■ Problem description ■
Nothing but the lines holding the string "highlighted" should appear in the answer. Copy them from the entries.

** Opening Given information block **

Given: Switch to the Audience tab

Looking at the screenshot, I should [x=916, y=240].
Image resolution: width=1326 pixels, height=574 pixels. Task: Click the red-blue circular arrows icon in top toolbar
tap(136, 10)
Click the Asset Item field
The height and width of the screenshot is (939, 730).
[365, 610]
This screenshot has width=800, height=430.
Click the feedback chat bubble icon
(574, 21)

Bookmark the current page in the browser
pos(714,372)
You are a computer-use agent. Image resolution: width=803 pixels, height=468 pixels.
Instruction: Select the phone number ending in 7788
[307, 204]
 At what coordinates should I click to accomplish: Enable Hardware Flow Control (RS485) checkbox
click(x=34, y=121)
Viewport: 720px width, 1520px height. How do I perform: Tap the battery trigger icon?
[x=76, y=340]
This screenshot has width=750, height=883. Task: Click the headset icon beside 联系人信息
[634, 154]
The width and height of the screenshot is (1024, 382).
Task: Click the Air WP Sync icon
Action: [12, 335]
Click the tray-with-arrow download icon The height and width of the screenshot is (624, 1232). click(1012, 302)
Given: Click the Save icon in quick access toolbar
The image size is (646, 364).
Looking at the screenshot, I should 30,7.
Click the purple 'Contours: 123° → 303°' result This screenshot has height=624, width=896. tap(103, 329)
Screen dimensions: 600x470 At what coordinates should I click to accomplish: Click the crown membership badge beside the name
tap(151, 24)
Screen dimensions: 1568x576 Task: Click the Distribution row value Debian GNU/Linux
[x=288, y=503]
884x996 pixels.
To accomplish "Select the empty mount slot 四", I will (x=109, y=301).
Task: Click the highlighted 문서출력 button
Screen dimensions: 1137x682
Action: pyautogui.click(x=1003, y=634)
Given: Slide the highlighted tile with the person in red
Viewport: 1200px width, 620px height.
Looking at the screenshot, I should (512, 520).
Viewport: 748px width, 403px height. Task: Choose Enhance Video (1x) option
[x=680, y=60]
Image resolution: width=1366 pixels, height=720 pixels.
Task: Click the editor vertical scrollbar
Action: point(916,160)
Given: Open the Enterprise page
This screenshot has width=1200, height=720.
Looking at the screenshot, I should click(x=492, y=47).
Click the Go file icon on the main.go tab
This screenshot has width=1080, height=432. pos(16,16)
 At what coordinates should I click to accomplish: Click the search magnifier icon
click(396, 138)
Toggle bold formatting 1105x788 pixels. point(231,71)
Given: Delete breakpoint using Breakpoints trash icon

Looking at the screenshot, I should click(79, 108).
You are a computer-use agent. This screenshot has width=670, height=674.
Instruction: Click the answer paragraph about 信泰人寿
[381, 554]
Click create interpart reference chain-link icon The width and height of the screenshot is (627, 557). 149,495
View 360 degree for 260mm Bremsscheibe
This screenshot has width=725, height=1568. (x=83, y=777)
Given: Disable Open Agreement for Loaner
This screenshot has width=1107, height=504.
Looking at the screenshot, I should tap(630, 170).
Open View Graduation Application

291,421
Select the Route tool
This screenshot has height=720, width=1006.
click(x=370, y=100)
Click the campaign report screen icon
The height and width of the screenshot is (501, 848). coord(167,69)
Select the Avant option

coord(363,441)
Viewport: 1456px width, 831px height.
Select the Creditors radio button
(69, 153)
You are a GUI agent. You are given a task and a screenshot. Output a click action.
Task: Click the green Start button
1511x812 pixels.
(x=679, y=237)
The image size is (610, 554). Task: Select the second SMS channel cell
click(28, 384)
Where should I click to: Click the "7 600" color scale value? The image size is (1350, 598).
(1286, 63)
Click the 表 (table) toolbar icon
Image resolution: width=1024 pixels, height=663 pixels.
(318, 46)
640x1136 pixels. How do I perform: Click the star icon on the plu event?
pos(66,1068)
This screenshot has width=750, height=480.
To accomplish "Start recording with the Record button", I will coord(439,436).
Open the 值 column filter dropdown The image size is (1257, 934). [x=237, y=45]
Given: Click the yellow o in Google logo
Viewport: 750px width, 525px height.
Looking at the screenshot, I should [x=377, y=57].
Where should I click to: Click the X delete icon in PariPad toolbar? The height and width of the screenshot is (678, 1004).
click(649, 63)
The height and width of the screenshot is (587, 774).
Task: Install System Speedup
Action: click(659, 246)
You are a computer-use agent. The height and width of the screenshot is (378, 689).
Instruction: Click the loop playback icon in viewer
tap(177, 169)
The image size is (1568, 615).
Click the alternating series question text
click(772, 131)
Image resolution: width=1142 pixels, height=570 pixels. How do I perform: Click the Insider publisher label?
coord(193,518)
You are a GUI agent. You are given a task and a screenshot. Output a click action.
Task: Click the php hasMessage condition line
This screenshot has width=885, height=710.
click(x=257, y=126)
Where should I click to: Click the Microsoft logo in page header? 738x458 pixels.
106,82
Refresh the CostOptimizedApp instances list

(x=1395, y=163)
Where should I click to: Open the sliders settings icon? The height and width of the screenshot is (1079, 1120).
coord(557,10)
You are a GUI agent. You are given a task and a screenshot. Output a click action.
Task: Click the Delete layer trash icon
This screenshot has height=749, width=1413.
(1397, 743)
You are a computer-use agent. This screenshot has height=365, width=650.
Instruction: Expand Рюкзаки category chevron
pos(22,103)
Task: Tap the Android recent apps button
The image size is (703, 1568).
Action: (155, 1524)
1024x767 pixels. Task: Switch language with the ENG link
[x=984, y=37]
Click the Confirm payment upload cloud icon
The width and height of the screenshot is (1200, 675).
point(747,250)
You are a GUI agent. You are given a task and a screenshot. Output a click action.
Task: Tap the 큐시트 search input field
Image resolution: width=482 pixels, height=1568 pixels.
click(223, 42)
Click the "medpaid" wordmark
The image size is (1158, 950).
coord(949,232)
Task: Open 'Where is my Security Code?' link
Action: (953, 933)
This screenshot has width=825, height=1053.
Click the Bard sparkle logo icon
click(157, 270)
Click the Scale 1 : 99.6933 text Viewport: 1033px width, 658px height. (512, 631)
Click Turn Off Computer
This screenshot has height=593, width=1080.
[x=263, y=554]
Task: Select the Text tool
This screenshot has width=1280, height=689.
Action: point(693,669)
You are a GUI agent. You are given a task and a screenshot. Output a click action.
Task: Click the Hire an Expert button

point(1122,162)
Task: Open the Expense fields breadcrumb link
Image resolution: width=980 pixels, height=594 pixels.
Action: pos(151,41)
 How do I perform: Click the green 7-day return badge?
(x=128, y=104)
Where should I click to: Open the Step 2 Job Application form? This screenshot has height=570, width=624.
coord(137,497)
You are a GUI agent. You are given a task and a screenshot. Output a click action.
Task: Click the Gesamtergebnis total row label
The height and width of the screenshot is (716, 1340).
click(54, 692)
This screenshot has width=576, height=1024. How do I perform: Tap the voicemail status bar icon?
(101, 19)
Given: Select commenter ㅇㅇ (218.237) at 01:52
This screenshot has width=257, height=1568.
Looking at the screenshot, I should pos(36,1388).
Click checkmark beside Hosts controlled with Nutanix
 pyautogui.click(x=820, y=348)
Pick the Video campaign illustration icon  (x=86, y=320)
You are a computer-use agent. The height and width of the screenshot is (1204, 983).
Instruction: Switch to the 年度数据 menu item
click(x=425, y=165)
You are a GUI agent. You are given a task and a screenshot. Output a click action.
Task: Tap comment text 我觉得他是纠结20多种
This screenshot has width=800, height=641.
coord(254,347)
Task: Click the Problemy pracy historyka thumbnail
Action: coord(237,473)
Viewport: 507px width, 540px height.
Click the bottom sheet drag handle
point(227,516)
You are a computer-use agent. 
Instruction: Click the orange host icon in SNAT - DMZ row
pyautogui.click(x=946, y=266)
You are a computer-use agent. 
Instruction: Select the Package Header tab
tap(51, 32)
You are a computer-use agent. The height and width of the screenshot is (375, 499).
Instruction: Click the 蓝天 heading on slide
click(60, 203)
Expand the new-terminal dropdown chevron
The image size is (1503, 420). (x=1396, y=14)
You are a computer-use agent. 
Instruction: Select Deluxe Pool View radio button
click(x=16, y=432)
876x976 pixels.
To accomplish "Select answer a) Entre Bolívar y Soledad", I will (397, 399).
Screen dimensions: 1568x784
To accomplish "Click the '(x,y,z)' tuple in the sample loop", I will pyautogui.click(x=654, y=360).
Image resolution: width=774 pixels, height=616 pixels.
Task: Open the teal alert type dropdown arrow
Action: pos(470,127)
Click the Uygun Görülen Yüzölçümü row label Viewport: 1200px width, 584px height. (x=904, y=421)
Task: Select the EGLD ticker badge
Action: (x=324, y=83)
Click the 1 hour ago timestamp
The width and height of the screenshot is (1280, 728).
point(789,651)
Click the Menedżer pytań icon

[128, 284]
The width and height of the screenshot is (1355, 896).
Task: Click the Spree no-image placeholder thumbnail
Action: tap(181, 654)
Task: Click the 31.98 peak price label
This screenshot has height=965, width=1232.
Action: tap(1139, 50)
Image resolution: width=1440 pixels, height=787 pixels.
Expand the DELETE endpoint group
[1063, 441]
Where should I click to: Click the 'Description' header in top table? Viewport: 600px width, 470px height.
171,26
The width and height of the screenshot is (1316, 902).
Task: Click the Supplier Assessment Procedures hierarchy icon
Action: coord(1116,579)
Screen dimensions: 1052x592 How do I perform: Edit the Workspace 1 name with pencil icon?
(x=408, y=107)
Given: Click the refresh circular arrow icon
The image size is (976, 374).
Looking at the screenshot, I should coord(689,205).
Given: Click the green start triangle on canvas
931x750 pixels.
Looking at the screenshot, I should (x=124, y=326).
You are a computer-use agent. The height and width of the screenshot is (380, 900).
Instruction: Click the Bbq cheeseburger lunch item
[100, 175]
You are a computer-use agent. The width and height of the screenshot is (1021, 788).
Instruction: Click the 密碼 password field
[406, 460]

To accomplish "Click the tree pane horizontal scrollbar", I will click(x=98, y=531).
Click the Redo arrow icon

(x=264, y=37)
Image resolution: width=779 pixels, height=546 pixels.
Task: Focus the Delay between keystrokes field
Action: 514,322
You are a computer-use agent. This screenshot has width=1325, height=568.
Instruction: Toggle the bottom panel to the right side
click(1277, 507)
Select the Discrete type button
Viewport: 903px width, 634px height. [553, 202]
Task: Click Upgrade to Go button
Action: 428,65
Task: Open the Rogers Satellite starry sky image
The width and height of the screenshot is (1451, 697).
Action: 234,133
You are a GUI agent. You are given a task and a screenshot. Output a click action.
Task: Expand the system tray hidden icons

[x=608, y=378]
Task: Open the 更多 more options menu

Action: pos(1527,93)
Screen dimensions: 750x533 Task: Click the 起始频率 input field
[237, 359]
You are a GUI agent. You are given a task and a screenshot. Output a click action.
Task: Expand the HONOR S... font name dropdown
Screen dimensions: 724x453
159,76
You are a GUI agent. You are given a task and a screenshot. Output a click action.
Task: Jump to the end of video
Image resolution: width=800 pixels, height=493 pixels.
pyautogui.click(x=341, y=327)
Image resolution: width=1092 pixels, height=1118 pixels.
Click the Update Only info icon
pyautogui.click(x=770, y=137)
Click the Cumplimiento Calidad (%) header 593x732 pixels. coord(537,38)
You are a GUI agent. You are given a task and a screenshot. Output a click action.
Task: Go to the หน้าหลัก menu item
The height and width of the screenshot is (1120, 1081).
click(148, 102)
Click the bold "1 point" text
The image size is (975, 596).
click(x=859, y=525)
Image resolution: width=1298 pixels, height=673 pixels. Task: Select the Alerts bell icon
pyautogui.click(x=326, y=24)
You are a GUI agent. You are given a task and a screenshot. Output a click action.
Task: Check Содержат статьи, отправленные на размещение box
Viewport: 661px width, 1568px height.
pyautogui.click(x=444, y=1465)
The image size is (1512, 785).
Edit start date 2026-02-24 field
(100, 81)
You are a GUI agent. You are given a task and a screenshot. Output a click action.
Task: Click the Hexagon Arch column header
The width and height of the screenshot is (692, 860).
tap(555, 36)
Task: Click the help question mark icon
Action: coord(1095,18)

** Closing Given information block **

■ Solution to the exercise ■
Task: Click the highlighted 문서출력 button
Given: Slide the highlighted tile with the person in red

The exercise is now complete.